Шли недели, месяцы, годы, но июньская бойня жила и памяти с такою свежестью, словно совершилась вчера.

…В 1847 году Герцен, после тюрьмы и ссылки, уехал из России на Запад. Там — в Италии, во Франции, в Германии — занималась борьба. В феврале 1848 года народным восстанием во Франции была свергнута королевская власть и провозглашена республика. Герцен из Рима поспешил в Париж. Но революция не принесла ожидаемых счастливых перемен. Рабочих она оставила голодать — и в нюне, доведенные до отчаяния, они поднялись.

Бой был неравен: рабочие, без общего плана, без руководителей и почти без оружия, держались четыре дня против национальных гвардейцев и регулярной армии. И вот — последняя баррикада взята. Началась расправа с побежденными. Зловеще-равномерные залпы расстрелов долгие годы звучали у Герцена в ушах.
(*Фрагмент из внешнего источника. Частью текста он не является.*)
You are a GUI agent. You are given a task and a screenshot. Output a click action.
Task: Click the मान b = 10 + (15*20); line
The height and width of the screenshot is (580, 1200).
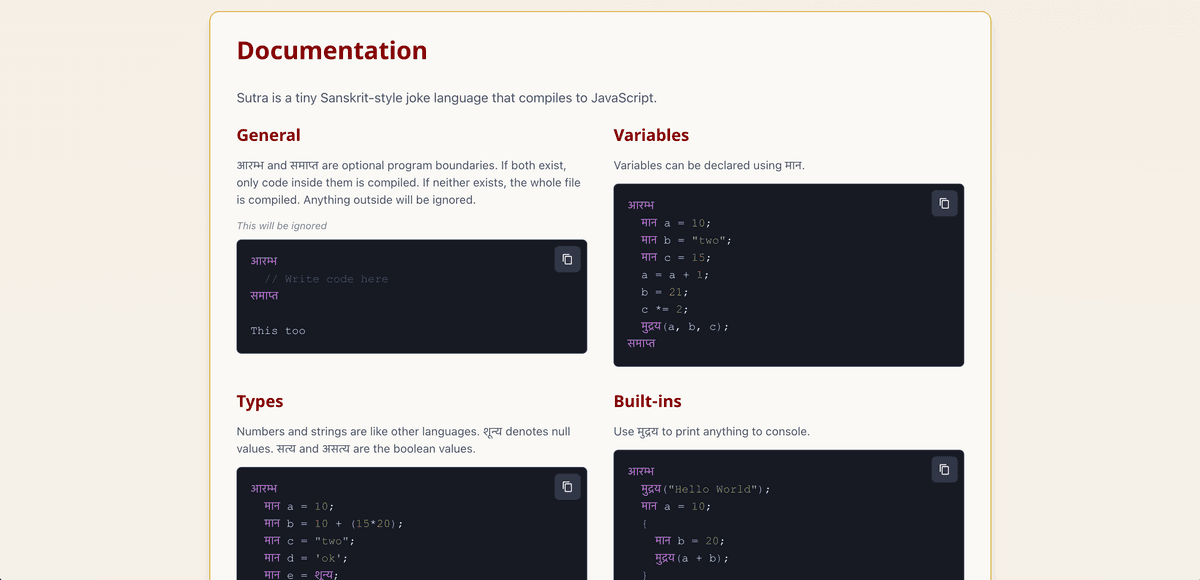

«Преступление четырех дней совершилось возле нас — около нас, — писал Герцен друзьям в Москву, — Домы упали от ядер, площади не могли обсохнуть от крови. Теперь кончились ядры и картечи — началась мелкая охота по блузникам. Свирепость Национальной гвардии и Собранья — превышает все, что вы когда-нибудь слыхали». «Мещане победили, 8000 трупов и 10 000 арестантов — их трофеи». «Буржуа сели царями… они сгубили республику». «На сию минуту ночь, надежд нет».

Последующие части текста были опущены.